Effective Empathy For Grieving Clients: They Want It, Your Practice Needs It

There was certainly a time in the financial services business when advisors looked at clients in mathematical fashion, quickly trying to surmise how much revenue and new assets a prospect could bring to the practice. Likewise, clients previously assessed an advisor on a single merit: the ability to generate what the client deemed “impressive” investment returns.

Obviously, how well an advisor manages clients' capital will always be of the utmost performance, but gone are the days when managing, protecting and growing wealth was a rote numbers game.

Today, clients are demanding more than money management. They want life management, too, and with that, there will be times when the advisor has to put on a psychologist/therapist hat.

What we're talking about here is emotional and pain management, areas that represent significant challenges (and opportunities) for often analytical financial advisors. Advisors that have a lot of long-lasting client relationships, you're likely to “see it all” in terms of clients experiencing rough, unexpected bumps in the road on their life journeys. These events can include everything from an unplanned family addition to divorce and death.

Opportunity With Emotional Engagement

Painting in broad strokes here, advisors are very rational, analytical people that act in log-driven fashion, but those traits should not be a deterrent to proper emotional engagement with a client.

Let's use a basic, hypothetical example nearly all advisors will encounter over the course of their careers.
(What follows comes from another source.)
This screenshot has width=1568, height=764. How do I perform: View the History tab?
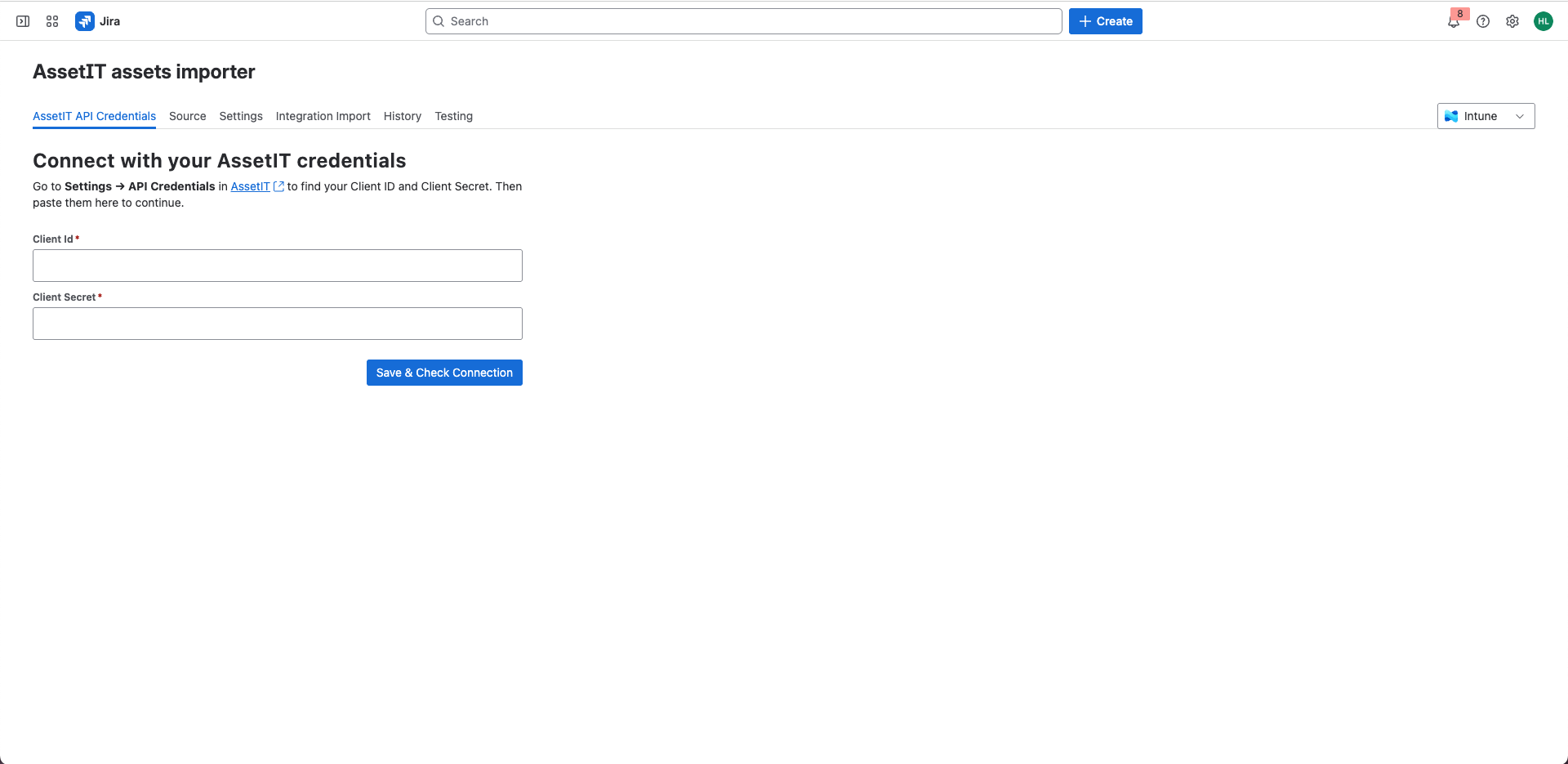tap(403, 116)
Among your clients is an older couple that has been married for 40 years. They have a decent amount of liquid assets and maybe even reside near the high net worth spectrum. The husband falls ill and passes away and a few months later, you've got a still mourning, confused widow in your office.
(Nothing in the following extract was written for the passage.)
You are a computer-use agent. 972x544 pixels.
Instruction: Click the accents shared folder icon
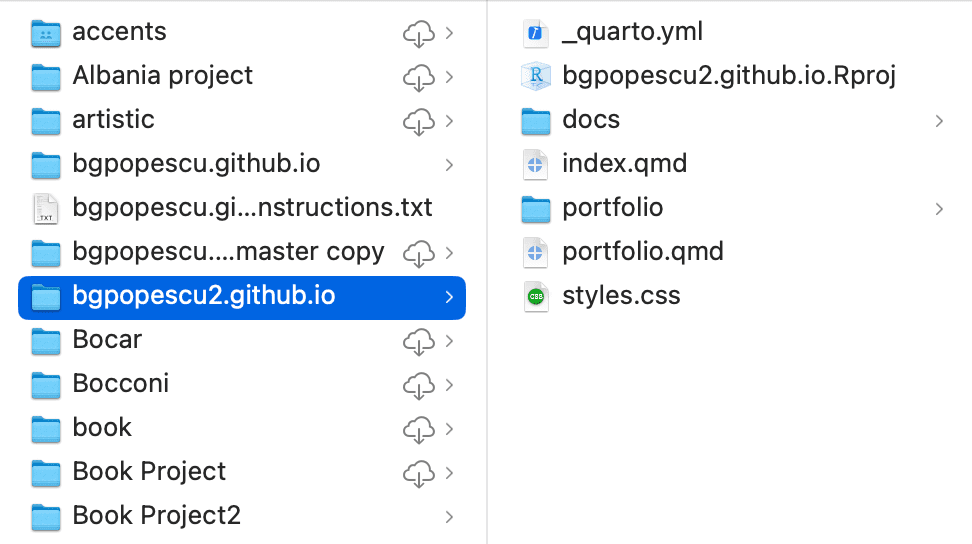click(46, 33)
This isn't the time to discuss to investment strategies or specific vehicles for putting the widow's capital to work. Yes, the advisor that does this will come across as professional, but that same advisor could be seen as intimidating at a time when the client needs empathy, not a hard pitch or numbers-driven ideas.
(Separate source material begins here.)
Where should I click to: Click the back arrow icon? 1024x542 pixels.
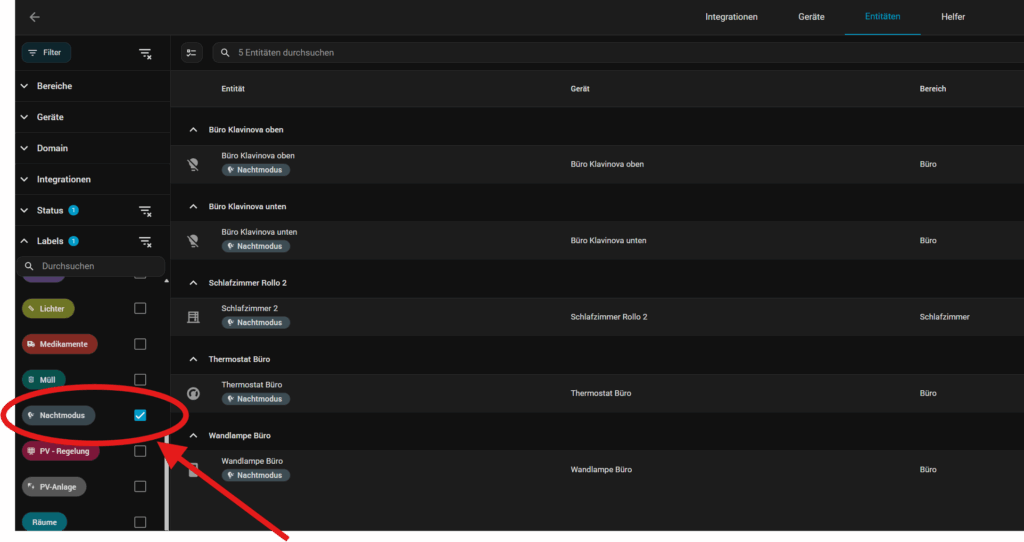coord(35,17)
A staggering percentage of advisor assets can come by way of life transitions, such as birth, death, divorce, retirement and terminal illness. However, advisors need to know that success with clients grappling with emotional pain isn't rooted in asking “How are you holding up?” or “Is there anything I can do?”

“Thousands of financial professionals compete for this business, touting their skill in investing money, minimizing taxes, utilizing insurance, and coordinating estate planning,” according to a synopsis of Amy Florian's No Longer Awkward, a book regarded as the seminal guide for advisors dealing with grieving clients. “Those who succeed in getting the business have one additional skill: they understand the grief triggered by every life transition, and they know what to say and do to effectively support clients through the process. People look for professionals who understand their lives to give them their business.”

It's Not About “I'm Sorry”

Anyone, advisor or otherwise, can say “I'm sorry” to a friend or client experiencing grief. Friends give each other more latitude, but a client may expect more and rightfully so. Here are some tips for advisors dealing with grieving clients.

  • Ask open-ended questions, such as “What do you wish people knew about what you’re going through?” This gives the emotionally strained client a chance to share their story, which they likely want to do.
  • Consider hiring experts to help you as an advisor better understand the pain management process. This doesn't need to be a large financial commitment or mean having a therapist on staff, but it can a go long way toward preparing advisors for the inevitable emotional conversations they'll have over their careers.
  • Understand grief isn't based on gender. Men and women are clearly different, but when it comes to grief, we grieve in similar fashion. However...
  • There are two defined methods of grieving: instrumental and intuitive. A person in the former camp is likely to grieve in their minds, attempting to analyze and apply logic. Conversely, an intuitive griever is a “wear their heart on their sleeves” type of personality. Again, advisors don't need a PhD, but some brief reading on these grieving traits can go a long way in improving client relationships.